Dive into the pool
Someone told me a story about going to a pool party where everyone was jumping off the diving board. She was not a strong swimmer, and the idea of just nonchalantly jumping off terrified her. Yet, it still looked like a lot of fun, so she made a deal with herself. First she'd dangle her feet off the side of the pool. Next she'd sit down on the diving board. And so on, until she finally worked up the courage, hours later, to actually jump off. She loved it, and she made 20 or so more jumps before the party ended. She wondered why she'd wasted so much time in attempts to make herself comfortable, when the act of jumping was not actually scary at all. She could have done a lot more if she hadn't been hampered by irrational panic.
This is where I'm at, and honestly it's a familiar place for me. I'm unemployed and terrified by the prospect of jumping into the job pool. I've danced around the edges - checking the listings, reading industry news blogs, keeping in touch with a few people in my network - but the actual act of applying and interviewing for jobs just sends chills down my spine. Partly it's a lack of confidence - I feel like this is what I've spent my life trying to achieve, and what if I can't hack it once I'm there?
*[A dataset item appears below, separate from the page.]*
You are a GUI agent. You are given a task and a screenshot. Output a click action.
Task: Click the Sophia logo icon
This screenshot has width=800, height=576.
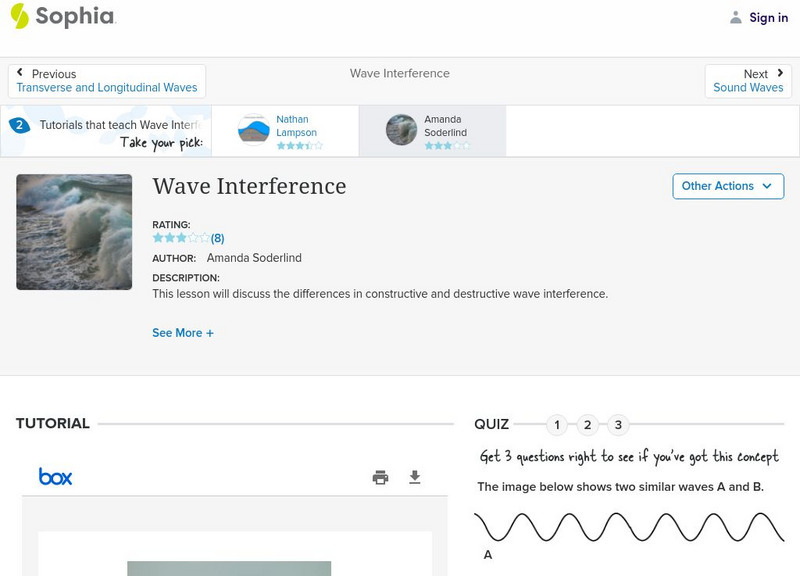[x=20, y=16]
What if the job disappoints me? Another part is a lack of a sense of urgency since I live with someone who makes a good salary. I don't want to be financially dependent on my fiancé, but then again I've covered a lot of his expenses while he was in transition. It probably comes close to evening out if you look at our entire relationship and factor in that I didn't have a full-time job for most of it.
So, I've found a multitude of distractions to keep me from actually leaping into the pool. The worst is MetaFilter - I spend at least a few hours there every day. I also have a ton of very active RSS feeds (see "what I subscribe to" on the sidebar). I feel some obligation to at least skim them every day before I start my work, but of course this isn't necessary. I should check a major news source to see if anything blew up the day before (since 9/11 this has become a habit), and everything else can wait. I don't need to read 20 Lifehacker posts about optimizing your Windows taskbar.
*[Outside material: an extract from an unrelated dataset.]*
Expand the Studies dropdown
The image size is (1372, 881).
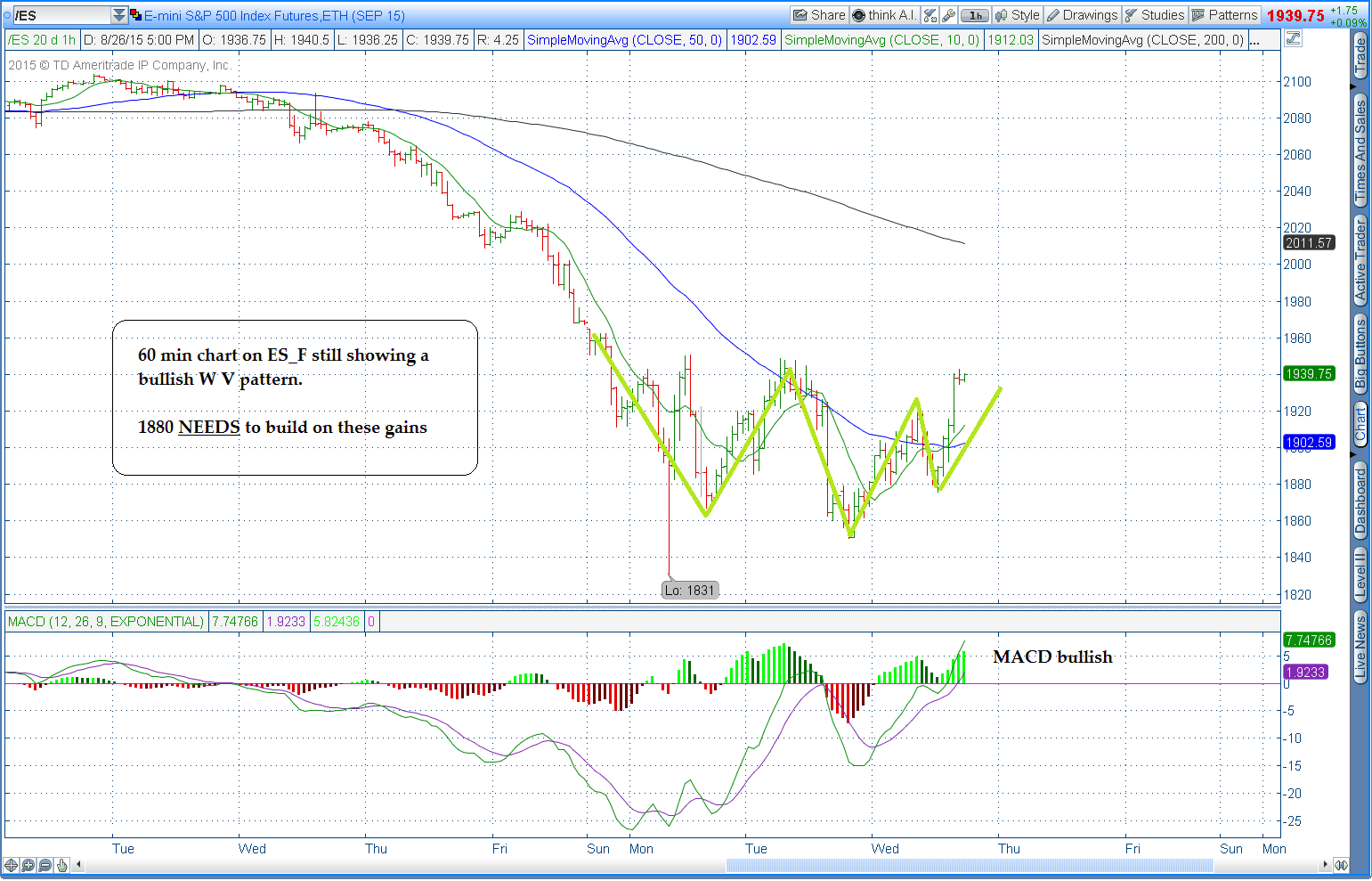point(1155,15)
I'm not so bad anymore with the chatty sites. I still visit bondage.com every other day, and participate in its forums, but not to the extent I once did. Metachat has not really grabbed my interest. Years ago, I used to spend hours every day in Yahoo Messenger chat or similar. I can honestly say I've been IM'd once in the past month, and that was from a meatspace friend. Yet I can always find other ways to kill time.
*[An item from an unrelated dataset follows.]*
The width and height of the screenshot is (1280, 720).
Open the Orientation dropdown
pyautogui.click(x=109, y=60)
This is a long-standing pattern for me. I wanted to be an artist or a writer when I was in high school, and one day someone from the San Francisco Art Institute gave a presentation on the school and instructions for applying. I was gung-ho about this for a month or two; I'd been to San Francisco and had truly left my heart there. But when it came time to build my portfolio, I decided that none of my paintings or drawings were good enough, and I dragged my feet on creating any more. This is possibly the biggest regret I have in my life. I think it was the first time I went from being someone with boundless opportunities to someone who puts restrictions on my dreams. That's like a death in a way. You are killing yourself by stifling your creativity. Maybe I would have sucked, but I wish I would have found out for sure.
Another childhood dream I had was to become a Solid Gold dancer. For those who are too young to remember, or who were busy snorting coke in the 80s, Solid Gold was a US television show from 1980-1988 that showcased the top musical hits of the day, as danced by a rotating cast of female dancers. I was six when this show premiered, and I watched it religiously throughout elementary school. I tried to copy their moves, and I often made up dance routines completely on my own. It didn't occur to me that I couldn't become a Solid Gold dancer, or a professional dancer of any sort. See, I have severe scoliosis (curvature of the spine) that limits my movements and frankly does not lend itself to the "look" of a dancer. This is why I sobbed - SOBBED - when I saw Bryan Gaynor on "So You Think You Can Dance." The dude had a dream, and he said "fuck it, I don't care what people think, I am going to do what I love." (I'm getting choked up right now.)